= Bogdan Raditsa =

Bogdan Raditsa (in Croatian: Bogdan Radica) (26 August 1904 – 5 December 1993) was a Croatian-American historian, journalist, diplomat, writer, and translator.

== Biography ==
Bogdan Raditsa was born in 1904 in Split, Austro-Hungarian Empire. After his initial studies in his home town, he went to Ljubljana to study between 1923 and 1924. In 1924 he moved to Florence to continue his studies. In 1928 he went to Paris to work as a correspondent, and in the next year he moved to Athens where he lived until 1933, working as the Press representative for the Yugoslavian embassy. From 1933 to 1939 he worked as diplomat, member of the Yugoslavian delegation in the League of Nations in Geneva. In 1935 he married Nina Ferrero, daughter of Guglielmo Ferrero and granddaughter of Cesare Lombroso.

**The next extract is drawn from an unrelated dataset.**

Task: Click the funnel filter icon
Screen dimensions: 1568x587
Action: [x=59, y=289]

Following the Cvetković–Maček Agreement of 1939 he went to work in the office for external printing in Belgrade. In 1940 he was transferred to Washington, D.C. and, with the fall of Yugoslavia to the Germans in 1941 he began working in the press office in New York City. From 1943 on, he worked with Louis Adamič, an American writer of Slovene origin, in the campaign against the Yugoslav government-in-exile in London and the recognition of Tito and his movement. In October 1944 Raditsa went to London where Ivan Šubašić was working on the creation of a new Yugoslavian government. In 1945 Raditsa briefly worked in the Ministry of Information in Belgrade.

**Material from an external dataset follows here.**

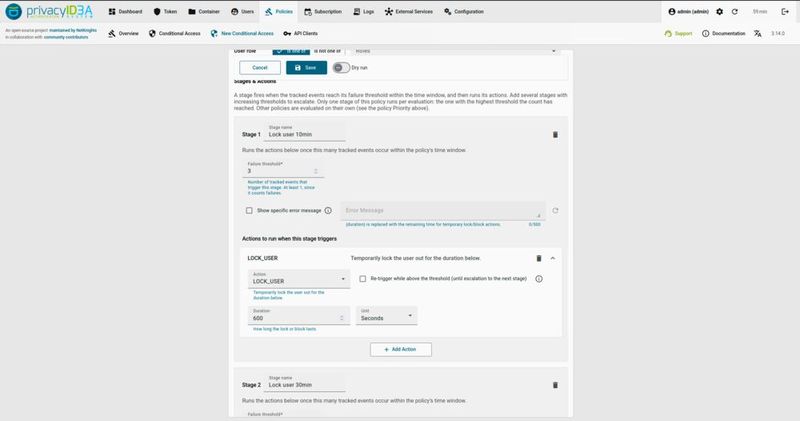Open settings gear in top bar

tap(719, 12)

After his return to Belgrade he managed to obtain a visa to go abroad and around Christmas 1945 he travelled to Bari, from where he sent a telegram to his wife Nina: "Left Tito's paradise forever". After returning to the U.S., in 1946 he wrote in New York his famous Reader's Digest article, Yugoslavia's Tragic Lesson to the World. In it he enumerated all the reasons for his disappointment with Tito's Yugoslavia and urged Americans not to fall for false slogans. From 1950 to 1974 he was professor of History at the Fairleigh Dickinson University.

He died in New York City in 1993 at the St. Luke's-Roosevelt Hospital Center. His remains were transferred from New York to Strada in Chianti, a small community near Florence. His library and archives are stored in the Croatian State Archives in Zagreb.